« Comment tu crées tes personnages ? »
Bonne question à laquelle je n’ai pas su répondre sur le moment.
La semaine dernière j’ai eu la visite en mon humble appartement de Quentin Guillon (découvrez-en plus sur lui ici), que j’avais rencontré fin 2023 lors d’une dédicace à Niort avec Pamela Renault (acolyte de l’exercice dédicace, que vous pouvez découvrir ici). On ne s’était pas revus depuis, mais on avait continué à échanger par messages.
Au cours de la soirée, Quentin me demande comment je crée mes personnages. Je venais timidement d’essayer de parler de mes romans en cours, des recherches que je menais et j’ai mentionné le personnage italien dans Le Ruban Bleu. « Comment tu crées un personnage italien ? » *Brain freeze*
J’ai bafouillé un truc bidule chouette puis on est passés à autre chose. La question est revenue quand je suis allée me coucher, puis elle m’a suivie pendant de longues heures. J’ai commencé à formuler quelques éléments de réponse jusqu’à me dire « ce serait rigolo que j’en parle via ma lettre ». Allons-y Alonso !
En y réfléchissant, j’ai essayé de retracer comment ont évolué les personnages depuis que j’aie eu ma première idée du Ruban Bleu. Mes personnages apparaissent d’abord comme des silhouettes ou alors dans des scènes très précises. Par exemple, Rosalie c’était dans une bibliothèque à l’écart d’un bal masqué.
Au début, je ne sais pas grand-chose à leur sujet. Même leur prénom, je mets du temps à le découvrir… Rosalie c’est parce qu’un personnage de Zola se prénomme ainsi et je trouvais ça joli et plutôt moderne. Matteo à cause de Matteo Falcone… Les noms de famille c’est pire que tout ! Il y a une chose dont je suis sûre au sujet de la création de mes personnages : c’est que j’apprends à les connaître avec le temps (et l’écriture).
Je pense à eux tous les jours. Ils évoluent dans des scènes, des moments, qui ne seront peut-être jamais écrits, mais ils se meuvent, discutent, réfléchissent… Dans mon quotidien, n’importe quoi peut être une source d’inspiration : une anecdote que je lis ou qu’on me raconte, une jolie broche dans un musée, une phrase dans un livre, un plan dans un film, une photo dans un vieux livre… Je me laisse en permanence porter par les découvertes, avec toujours ces silhouettes dans un coin de ma tête.
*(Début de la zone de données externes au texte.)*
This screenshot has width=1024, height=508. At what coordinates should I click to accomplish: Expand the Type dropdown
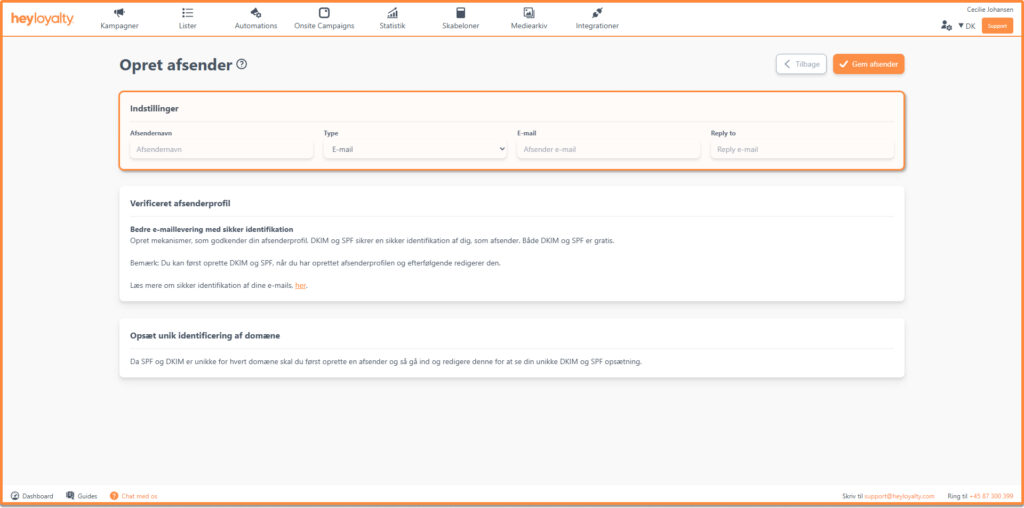415,149

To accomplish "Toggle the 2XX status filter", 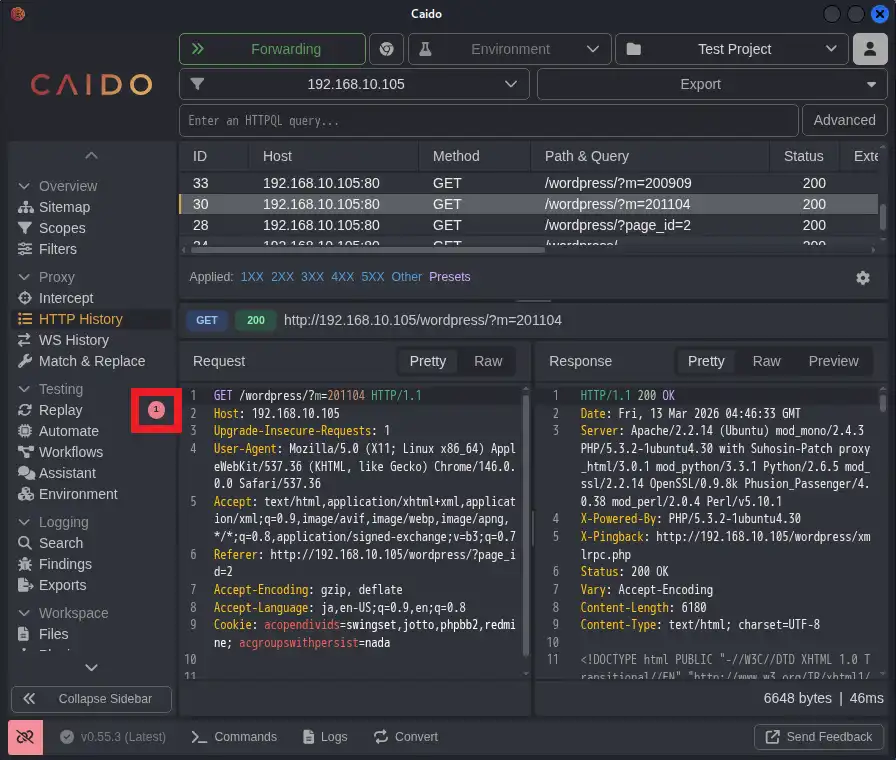I will coord(282,277).
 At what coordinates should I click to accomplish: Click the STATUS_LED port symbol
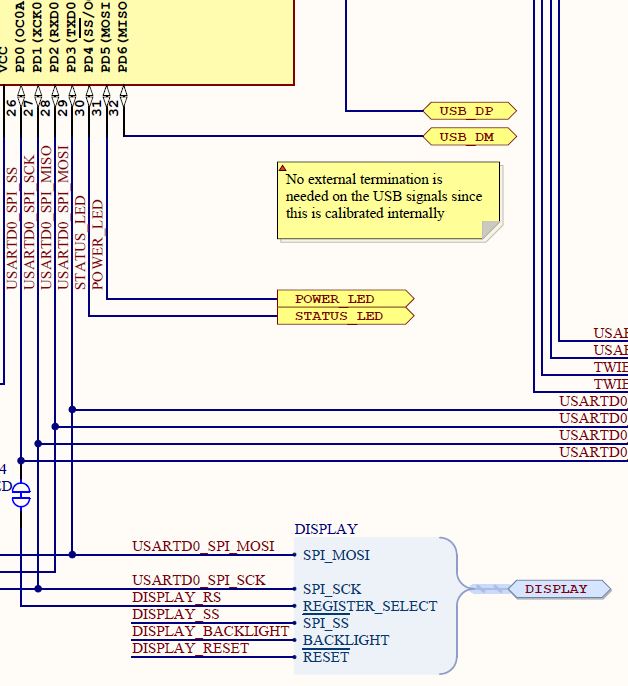point(345,316)
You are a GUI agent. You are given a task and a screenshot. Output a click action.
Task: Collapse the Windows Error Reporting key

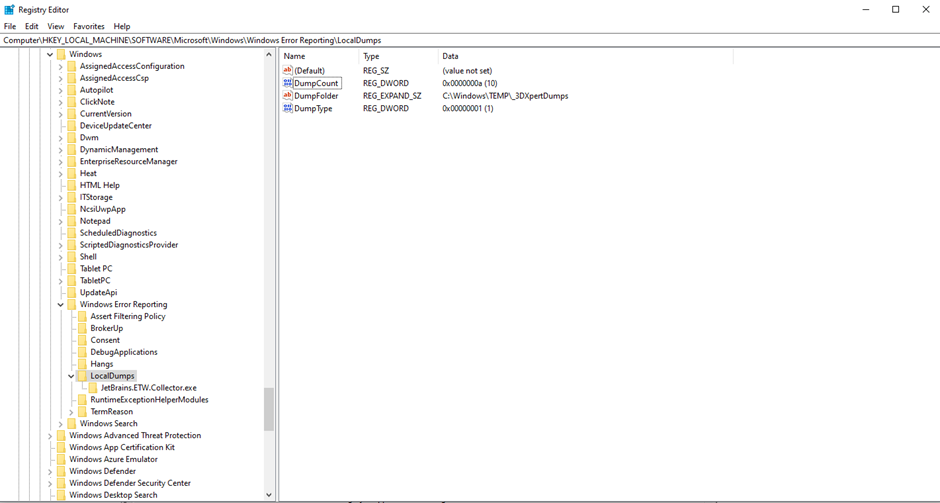60,305
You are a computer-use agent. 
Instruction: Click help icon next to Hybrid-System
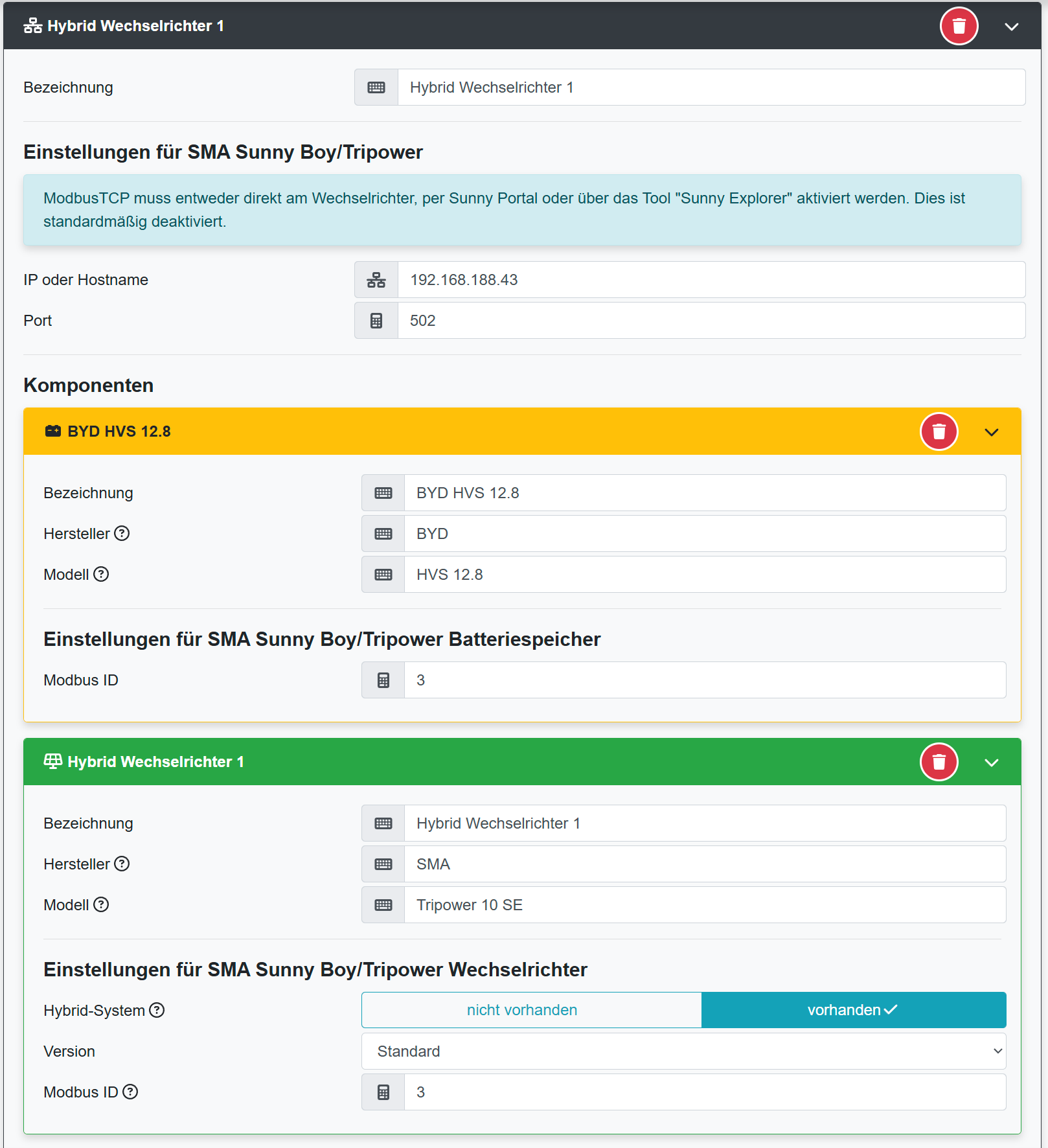point(157,1010)
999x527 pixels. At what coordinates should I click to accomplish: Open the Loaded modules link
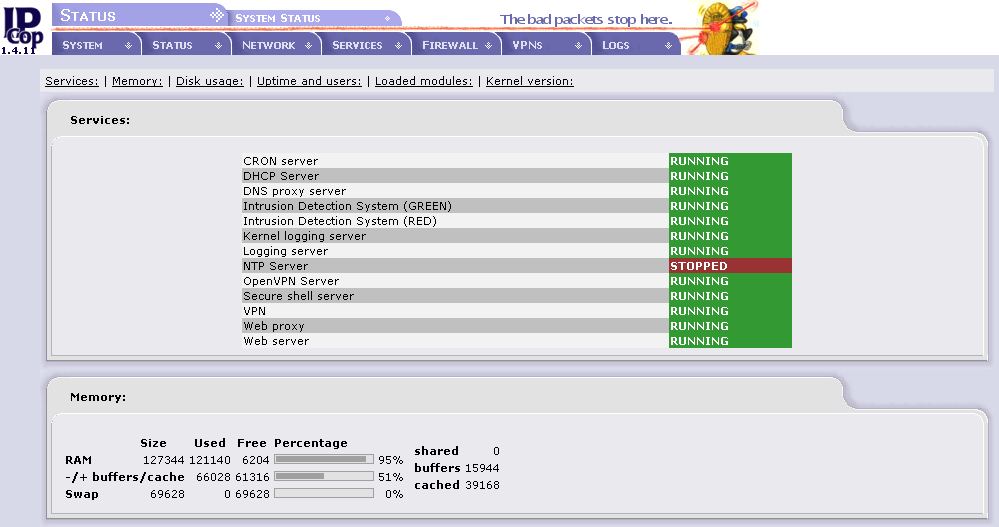[423, 81]
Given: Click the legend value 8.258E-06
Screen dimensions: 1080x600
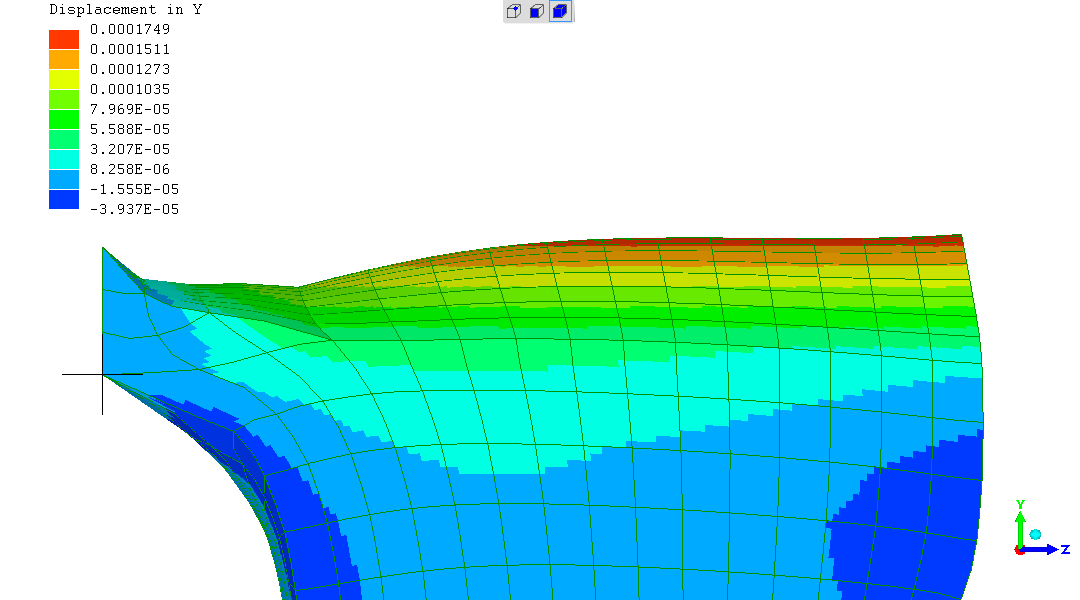Looking at the screenshot, I should [x=130, y=169].
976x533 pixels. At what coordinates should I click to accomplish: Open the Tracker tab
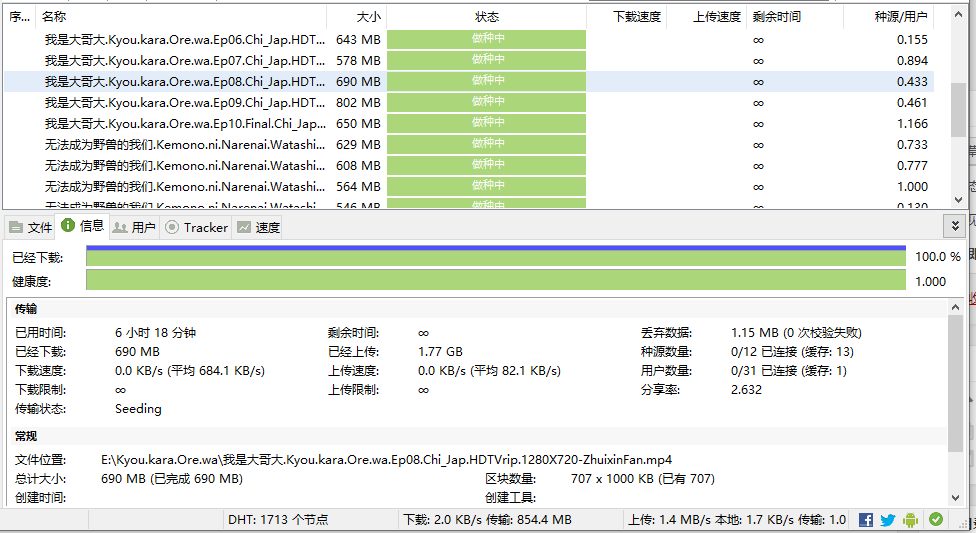click(x=196, y=227)
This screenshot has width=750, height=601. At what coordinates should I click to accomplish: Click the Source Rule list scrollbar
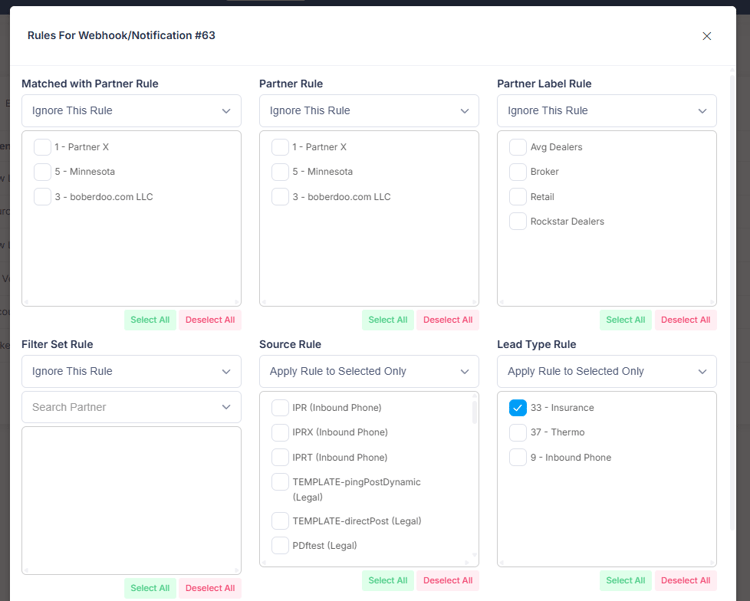(474, 412)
Certains jours, je prends vraiment le temps de penser à leur passé, d’où ils peuvent venir, quelles sont leurs convictions, comment ils peuvent réagir face à une situation, ce genre de chose. En fin de compte, une grande partie de leur création se fait « organiquement ».
Quelques subtilités demandent un travail d’approfondissement. Avec Matteo, par exemple, qui est illusionniste et italien, cela nécessite quelques recherches. Ici, sur l’illusionnisme, qui a ses spécificités au XIXe siècle (c’est passionnant à s’y perdre). Concernant son origine, j’apprends la langue, je lis des livres d’histoire, je regarde des séries, des films… Je m’imprègne au maximum de la culture du pays. Dans La nostalgie de mai, Teigne a des origines irlandaises et je l’ai su en allant à un concert du Centre culturel irlandais à Paris. Ensuite, j’ai suivi un cours d’irlandais pendant un an, pour avoir quelques bases, quelques clés… Cette phase d’apprentissage, de recherches, je l’adore parce que je rencontre de nouvelles personnes, je découvre plein de nouvelles choses.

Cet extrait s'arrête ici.